WINDERMERE, Fla. —Trevor just wanted some chicken wings.

The 2016 offseason was only a month old for Siemian, and he was back in Orlando, where he grew up. He was still months away from his first season as a starter, and he'd spent his rookie year learning behind Peyton Manning as the Broncos won Super Bowl 50. Siemian took just a single snap during the regular season, but Manning's retirement meant Siemian was the only quarterback on the roster.

Back in his hometown, he was hungry to take the next step — and also for wings. And so, Siemian strolled into Flyers Wings & Grill.

It was there that he ran into the Packers' Ha Ha Clinton-Dix, a fellow Orlandoan, who couldn't have traveled down a more different path.

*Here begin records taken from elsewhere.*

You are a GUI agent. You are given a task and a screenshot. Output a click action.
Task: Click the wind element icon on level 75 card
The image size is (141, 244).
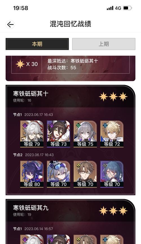(x=78, y=125)
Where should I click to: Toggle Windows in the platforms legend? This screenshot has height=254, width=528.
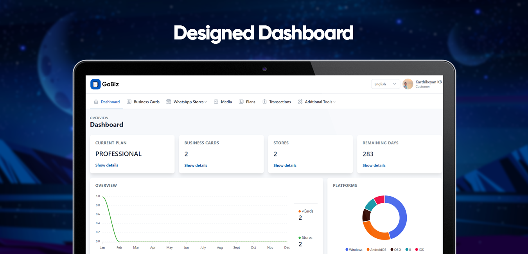tap(354, 250)
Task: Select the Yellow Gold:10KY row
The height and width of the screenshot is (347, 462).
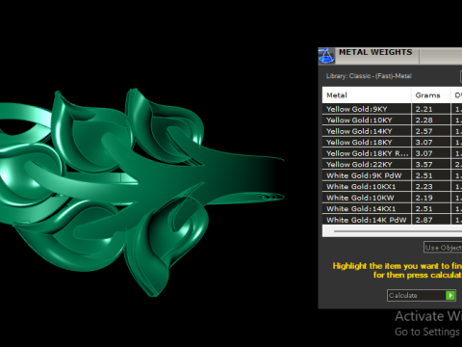Action: click(392, 120)
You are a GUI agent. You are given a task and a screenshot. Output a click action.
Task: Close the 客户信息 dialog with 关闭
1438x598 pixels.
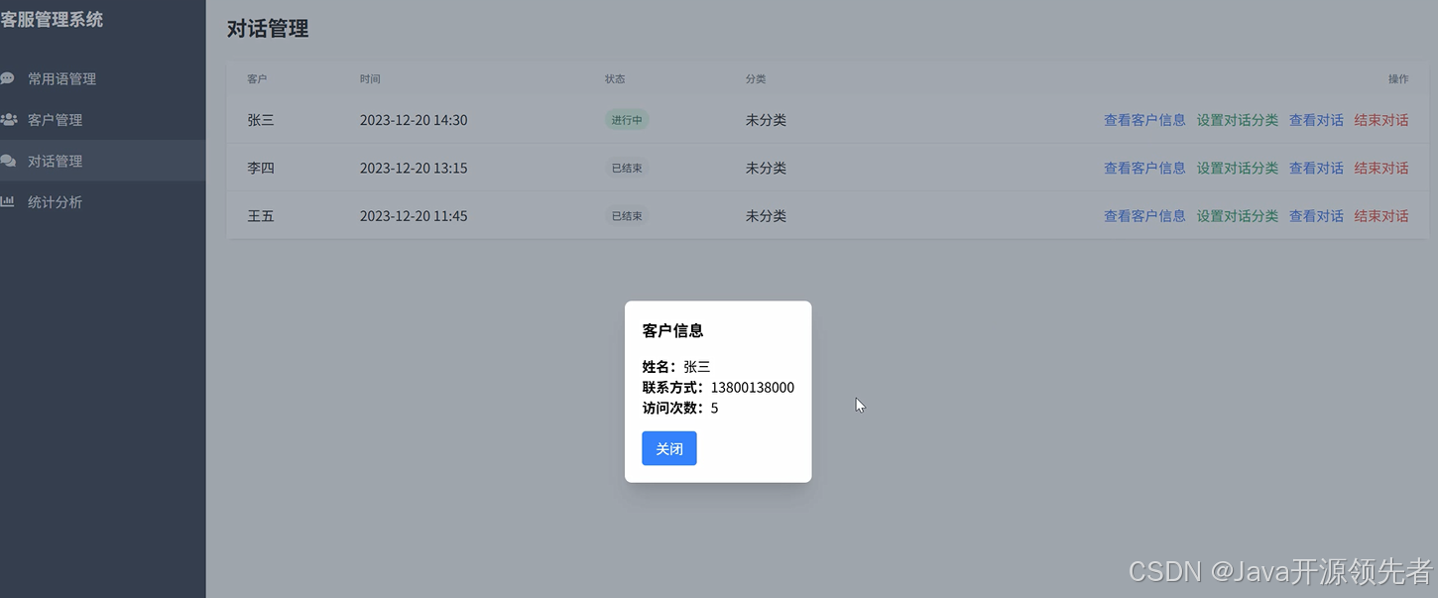click(x=668, y=448)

Clinton-Dix was the No. 1 recruit in the state of Florida who played for Nick Saban at Alabama before he was drafted in the first round of the NFL Draft.

Siemian was a middle-of-the-pack, three-star quarterback who wound up at Northwestern and then in Denver after the Broncos took him with the 250th pick in the 2015 draft.

The two players — one poised for a Pro Bowl, the other for a starting job — posed for a picture in their old haunt.

The encounter marked the latest meeting for the two Orlando boys who made it to the NFL.

It certainly wasn't the first.


Olympia High School (Fla.) appeared poised to continue one of its best seasons in school history.

With 3:30 to go in the third quarter of the 2009 district finals, the Olympia Titans led the undefeated Dr. Phillips Panthers, 22-17. Olympia's senior quarterback, Trevor Siemian, had completed 15 of his 21 pass attempts for 163 yards and had run for two touchdowns.

The Panthers were on the ropes as Siemian, only the second 6,000-yard career passer in area history, found his rhythm. While at Olympia, Siemian dazzled with not only his arm but also his legs. His former head coach Bob Head tells a story about a play where Siemian took off out of the pocket and was 25 yards downfield when he decided to pump fake. The defender leapt into the air, and Siemian continued downfield.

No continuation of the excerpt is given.